What is expected
Show every line below where "Save" appears.

Dataset records
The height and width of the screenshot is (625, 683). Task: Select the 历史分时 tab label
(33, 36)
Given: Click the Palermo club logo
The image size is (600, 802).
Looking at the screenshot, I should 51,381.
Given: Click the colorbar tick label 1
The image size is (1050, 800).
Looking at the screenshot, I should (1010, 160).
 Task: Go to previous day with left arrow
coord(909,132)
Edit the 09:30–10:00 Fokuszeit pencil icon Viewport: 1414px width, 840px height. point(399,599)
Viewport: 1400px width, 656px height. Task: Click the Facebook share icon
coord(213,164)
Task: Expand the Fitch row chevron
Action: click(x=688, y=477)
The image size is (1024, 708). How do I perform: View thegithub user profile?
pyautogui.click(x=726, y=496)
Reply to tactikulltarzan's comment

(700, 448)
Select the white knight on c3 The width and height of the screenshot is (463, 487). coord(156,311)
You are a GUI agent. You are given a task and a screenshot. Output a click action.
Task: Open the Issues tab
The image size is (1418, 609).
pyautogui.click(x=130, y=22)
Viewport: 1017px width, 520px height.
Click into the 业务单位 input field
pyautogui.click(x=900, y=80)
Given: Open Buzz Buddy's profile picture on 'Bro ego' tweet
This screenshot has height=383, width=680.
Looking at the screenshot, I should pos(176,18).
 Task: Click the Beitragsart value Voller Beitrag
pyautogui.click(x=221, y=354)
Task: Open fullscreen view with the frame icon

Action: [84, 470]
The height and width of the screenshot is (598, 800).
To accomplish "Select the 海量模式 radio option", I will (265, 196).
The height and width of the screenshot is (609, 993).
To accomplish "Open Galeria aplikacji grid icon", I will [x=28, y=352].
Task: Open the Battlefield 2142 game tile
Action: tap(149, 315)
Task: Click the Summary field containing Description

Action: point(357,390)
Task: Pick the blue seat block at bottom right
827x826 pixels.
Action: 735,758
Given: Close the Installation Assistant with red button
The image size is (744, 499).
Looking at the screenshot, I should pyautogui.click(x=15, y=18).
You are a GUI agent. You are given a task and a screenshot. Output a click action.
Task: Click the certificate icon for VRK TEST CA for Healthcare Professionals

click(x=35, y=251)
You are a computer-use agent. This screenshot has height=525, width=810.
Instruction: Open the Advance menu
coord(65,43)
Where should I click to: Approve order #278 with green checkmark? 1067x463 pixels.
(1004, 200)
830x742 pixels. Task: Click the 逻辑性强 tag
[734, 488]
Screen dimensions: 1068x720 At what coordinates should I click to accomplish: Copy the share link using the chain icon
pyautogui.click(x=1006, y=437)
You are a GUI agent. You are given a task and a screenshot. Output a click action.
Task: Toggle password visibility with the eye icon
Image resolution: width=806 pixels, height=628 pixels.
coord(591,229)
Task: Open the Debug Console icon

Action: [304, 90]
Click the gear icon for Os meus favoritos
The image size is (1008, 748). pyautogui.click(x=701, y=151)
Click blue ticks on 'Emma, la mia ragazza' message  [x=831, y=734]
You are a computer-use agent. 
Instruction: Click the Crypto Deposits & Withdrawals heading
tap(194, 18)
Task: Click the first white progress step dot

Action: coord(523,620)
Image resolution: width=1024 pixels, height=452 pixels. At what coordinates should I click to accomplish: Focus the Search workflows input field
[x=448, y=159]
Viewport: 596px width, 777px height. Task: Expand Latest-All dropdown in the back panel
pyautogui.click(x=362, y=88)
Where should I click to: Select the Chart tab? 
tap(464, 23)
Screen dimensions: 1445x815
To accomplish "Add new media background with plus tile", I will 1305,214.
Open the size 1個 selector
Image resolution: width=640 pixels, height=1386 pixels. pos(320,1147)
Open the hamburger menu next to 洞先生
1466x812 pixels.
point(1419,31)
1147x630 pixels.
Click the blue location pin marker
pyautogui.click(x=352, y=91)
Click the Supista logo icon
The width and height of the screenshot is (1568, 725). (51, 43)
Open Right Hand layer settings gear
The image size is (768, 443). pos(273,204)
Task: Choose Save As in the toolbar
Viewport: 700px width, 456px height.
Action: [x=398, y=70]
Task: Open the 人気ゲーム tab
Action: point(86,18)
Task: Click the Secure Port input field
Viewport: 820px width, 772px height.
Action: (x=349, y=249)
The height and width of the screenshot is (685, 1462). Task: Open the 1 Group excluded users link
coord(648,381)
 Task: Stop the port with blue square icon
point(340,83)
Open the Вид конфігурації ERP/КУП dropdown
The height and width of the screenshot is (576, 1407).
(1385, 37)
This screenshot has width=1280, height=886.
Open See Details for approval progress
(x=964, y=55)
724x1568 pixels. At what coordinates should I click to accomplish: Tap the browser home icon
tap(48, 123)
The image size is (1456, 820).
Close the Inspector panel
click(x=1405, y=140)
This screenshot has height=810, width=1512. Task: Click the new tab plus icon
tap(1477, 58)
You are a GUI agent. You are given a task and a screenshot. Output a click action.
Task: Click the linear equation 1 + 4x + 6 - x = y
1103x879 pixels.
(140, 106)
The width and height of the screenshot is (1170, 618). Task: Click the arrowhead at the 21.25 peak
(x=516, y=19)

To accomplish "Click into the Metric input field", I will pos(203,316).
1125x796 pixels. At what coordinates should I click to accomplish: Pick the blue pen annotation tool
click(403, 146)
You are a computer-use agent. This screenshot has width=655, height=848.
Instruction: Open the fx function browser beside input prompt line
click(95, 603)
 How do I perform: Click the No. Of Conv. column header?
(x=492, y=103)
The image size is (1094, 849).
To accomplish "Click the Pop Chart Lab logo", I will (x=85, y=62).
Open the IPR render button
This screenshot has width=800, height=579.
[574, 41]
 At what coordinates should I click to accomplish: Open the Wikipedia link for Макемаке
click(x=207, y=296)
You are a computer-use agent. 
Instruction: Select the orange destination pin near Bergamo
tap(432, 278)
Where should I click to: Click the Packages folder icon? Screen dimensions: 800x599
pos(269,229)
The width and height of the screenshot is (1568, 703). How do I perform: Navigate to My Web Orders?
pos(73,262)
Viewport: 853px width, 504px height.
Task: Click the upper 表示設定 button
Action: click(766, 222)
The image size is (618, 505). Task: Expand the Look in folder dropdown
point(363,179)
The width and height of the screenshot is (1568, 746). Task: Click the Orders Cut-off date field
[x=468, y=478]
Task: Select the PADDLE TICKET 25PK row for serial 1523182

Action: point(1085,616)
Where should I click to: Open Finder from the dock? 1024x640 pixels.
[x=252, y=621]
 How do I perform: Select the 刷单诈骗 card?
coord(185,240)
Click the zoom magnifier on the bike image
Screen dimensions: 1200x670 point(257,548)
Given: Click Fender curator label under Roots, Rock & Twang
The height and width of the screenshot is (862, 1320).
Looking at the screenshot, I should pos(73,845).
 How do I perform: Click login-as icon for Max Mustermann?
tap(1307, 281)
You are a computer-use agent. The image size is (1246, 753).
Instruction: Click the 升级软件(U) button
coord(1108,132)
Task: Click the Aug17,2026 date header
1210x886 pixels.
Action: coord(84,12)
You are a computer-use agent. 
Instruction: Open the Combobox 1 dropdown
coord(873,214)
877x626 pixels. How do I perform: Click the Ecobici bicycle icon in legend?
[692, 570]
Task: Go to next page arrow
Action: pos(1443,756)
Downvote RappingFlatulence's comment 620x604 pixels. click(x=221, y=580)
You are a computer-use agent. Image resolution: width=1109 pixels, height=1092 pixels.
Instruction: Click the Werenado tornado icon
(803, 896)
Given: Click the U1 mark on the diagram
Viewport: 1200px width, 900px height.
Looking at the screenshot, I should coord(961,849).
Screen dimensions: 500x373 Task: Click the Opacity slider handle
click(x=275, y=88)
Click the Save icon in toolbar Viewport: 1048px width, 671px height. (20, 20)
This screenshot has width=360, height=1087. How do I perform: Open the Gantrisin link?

The completed task
Task: Choose Save As in the toolbar
Click the Save icon in toolbar Viewport: 1048px width, 671px height. (20, 20)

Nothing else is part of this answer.